The trial has produced reams of useful data on vehicle performance and, more importantly, human performance, but wide acceptance of EVs is still several years away.
However, the trial has converted one significant person, state minister for public transport and roads Terry Mulder.
“I love EVs,” the Minister declared when launching the country’s first car-share scheme using plug-in electric vehicles (PHEVs) and the first publicly available fast-charge outlet.
“I drove one last year and was struck by the clarity of conversation with passengers, the sound from the sound system, the acceleration, the smoothness of the ride,” he said.
“They are fantastic vehicles.”
Mr Mulder said he believed the advent of fast charging would help change the doubters’ minds about EVs.
“The fast charge is the next big development, no doubt, in EVs,” he said.
“The stumbling block was seven to eight hours of charging, but it has been pointed out to me that you could head to a charge point, plug in and then wander off, do your shopping, come back with car charged or partly charged.
“This is going to make a huge amount of difference to the way people view EVs.”“We have 140 standard chargers rolled out around Melbourne. Quite obviously Moreland is leading the way with the first fast-charge point publicly available.”
The manager of the government’s EV trial, Tom Garrish, said no decisions had been made yet as to how, or if, the Government would follow up the EV trial.
“We are starting to think about what the future is for Victoria and what possible strategies or policies the government might be considering,” he said.
He said the trial has produced a lot of useful information, not least about driver behavior.
“We lent about 60 vehicles to households for two to three months: here’s a Leaf, here’s a charger on the garage wall, tell us what you think. We captured the data from the car and the charger.
“We wanted to know when they charge up, how long they charge for and how many kilometres they drive and whether it changes their driving habits.
“And the answer is no.”“If you are doing 30-40kms to work each day, people love it.”
The EVs went into multi-car households and proved ideal for the day-to-day running around households do.

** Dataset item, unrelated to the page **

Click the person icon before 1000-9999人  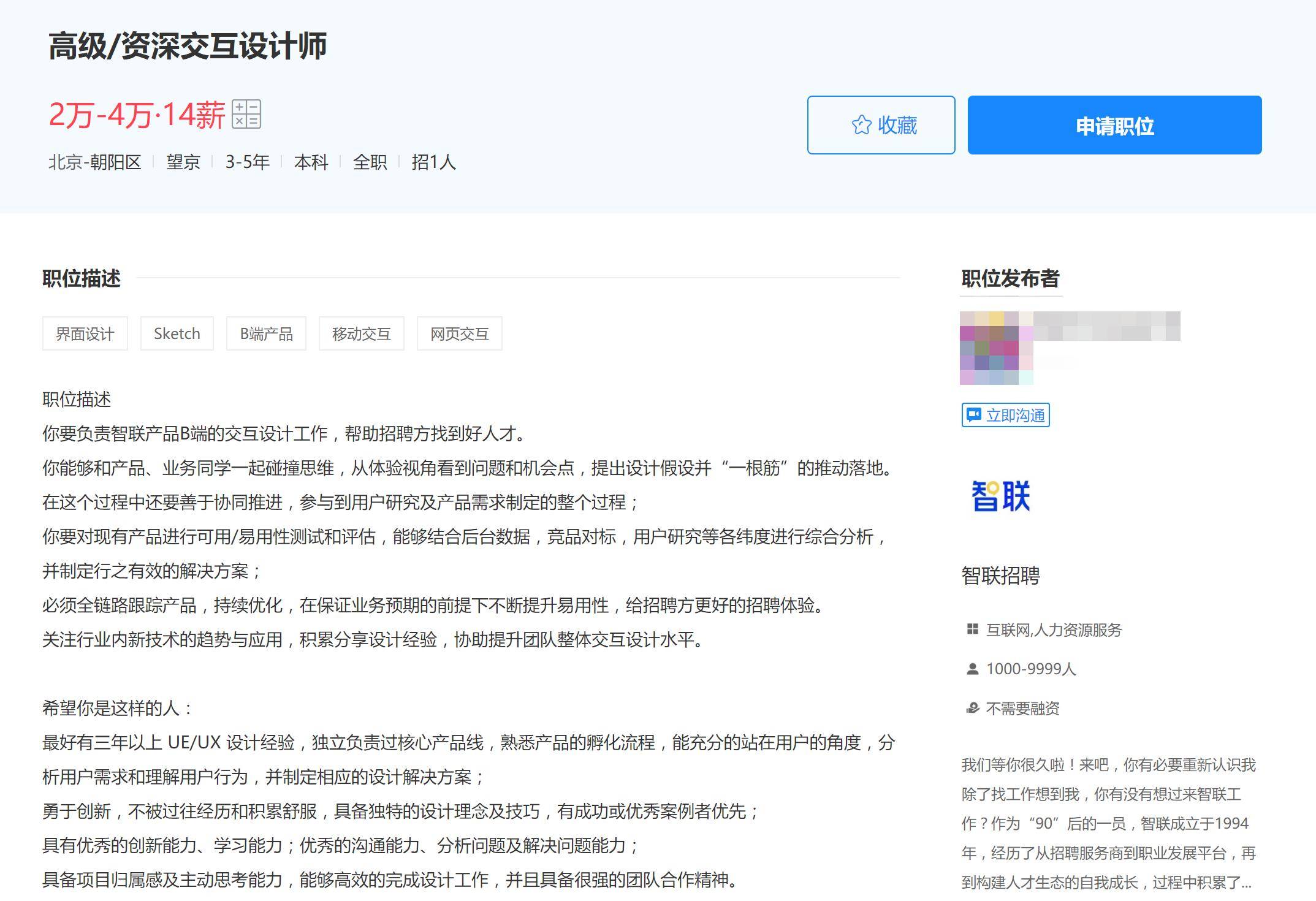[973, 669]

“We think that, as the market develops, it will be the second cars that transfer to electric more quickly because they are doing the short trip stuff, not the holidays to Wilson’s Promontory.”

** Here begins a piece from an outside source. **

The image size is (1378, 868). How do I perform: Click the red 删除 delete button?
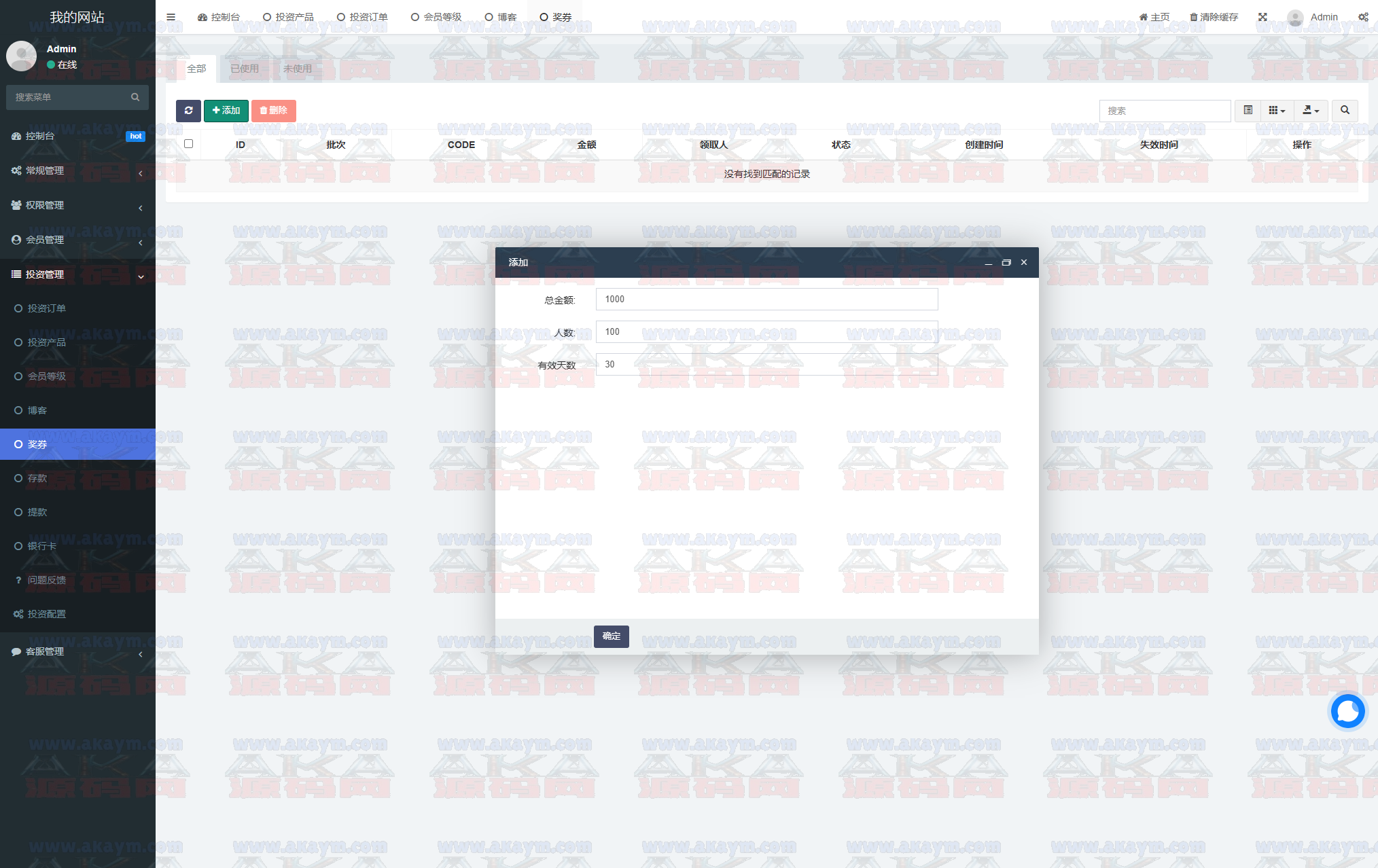pos(273,111)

But that market development is going to take some years, he said, citing an external study commissioned by the government.

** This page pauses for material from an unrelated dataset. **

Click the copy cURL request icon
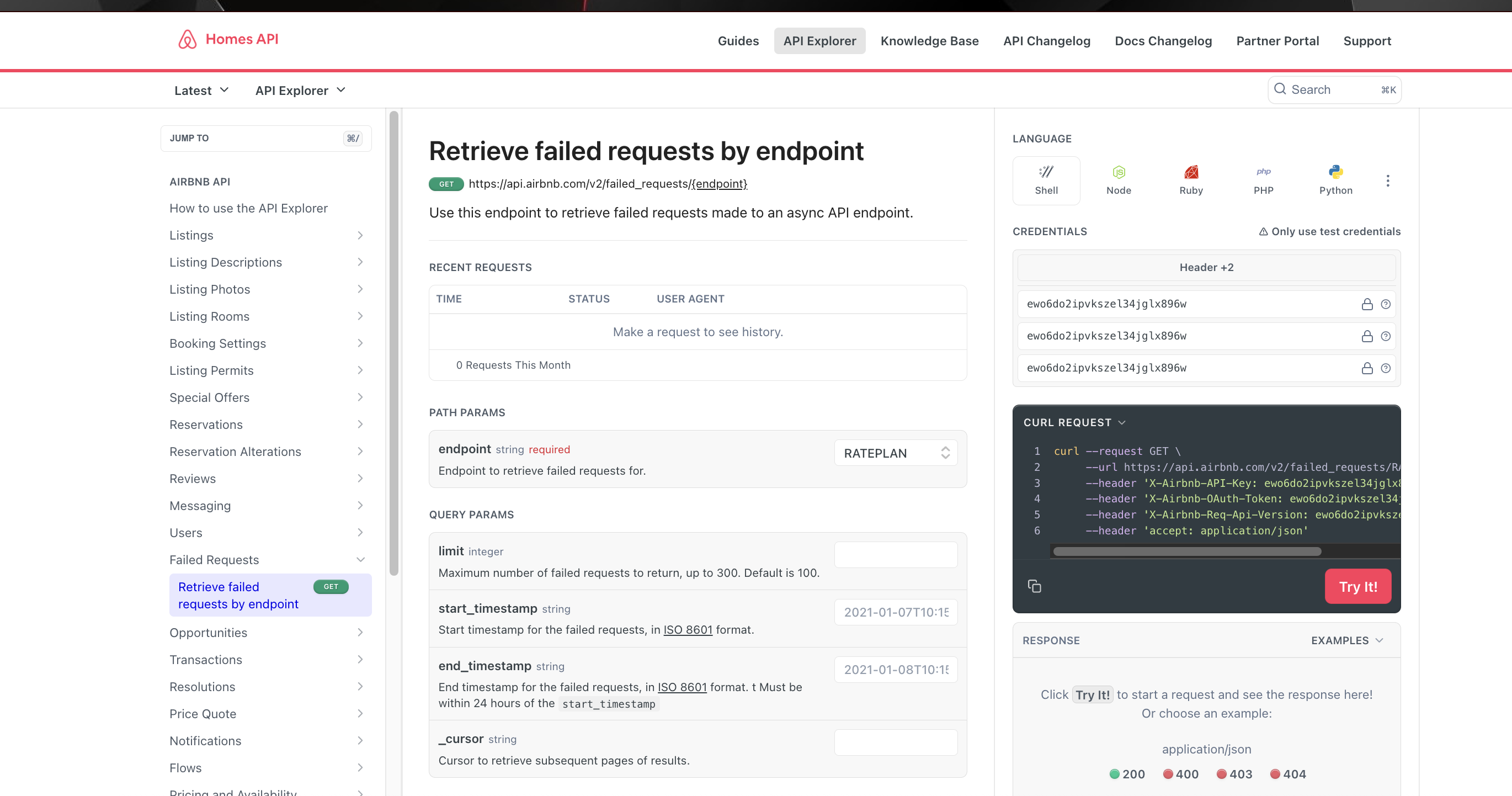Image resolution: width=1512 pixels, height=796 pixels. (1034, 586)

“We still think it’s a few years away before the typical car buyer thinks EVs are going to be cheap, although the purchase price is coming down.
“Nissan Leafs were $62,000 and are now $39,000.”“The modeling we have had done by an external consultancy suggested 2020 was likely, but obviously there is a lot of variation.
“But when you look at petrol heading north and EV running costs coming down, that’s when it starts making sense. It could be 2018, it might be 2022,” Mr Darrish said.
“Once you get to that point, our view is that Victorian households are then saving money.”
The first publicly available fast-charge outlet is located in Moreland, near the Moreland Council offices and adjacent to two level-two (slow) chargers.
The Moreland City Council has been working hard on reducing its emissions of climate change-inducing gases and was the third council in the country to be declared carbon neutral.
Moreland mayor Oscar Yildiz is very proud of the new fast-charge outlet, which Moreland calls Zap and Go.
“It removes the two most common barriers to EV driving, range anxiety and the recharge time,” he said.
Mr Yildiz announced that Moreland residents would be offered free use of the EV charging station for one year from today.
Council workers will be able to use a Prius PHEV owned by car-share business GoGet during the day while residents can use it out of hours and on weekends.
“The pilot will run until next March to assess the viability of council utilising a car share service along with the community.”
Mr Yildiz is very impressed by EVs.
“I took this car home last week and my teenage daughter asked will this car do 100, Dad?“I said, ‘Are you kidding me?’ So we took it Airport west shopping Centre.
“The pickup on the car was absolutely fantastic. No noise whatsoever. There’s no engine in the car.
“I couldn’t believe how quiet it was. Who needs a Lexus?”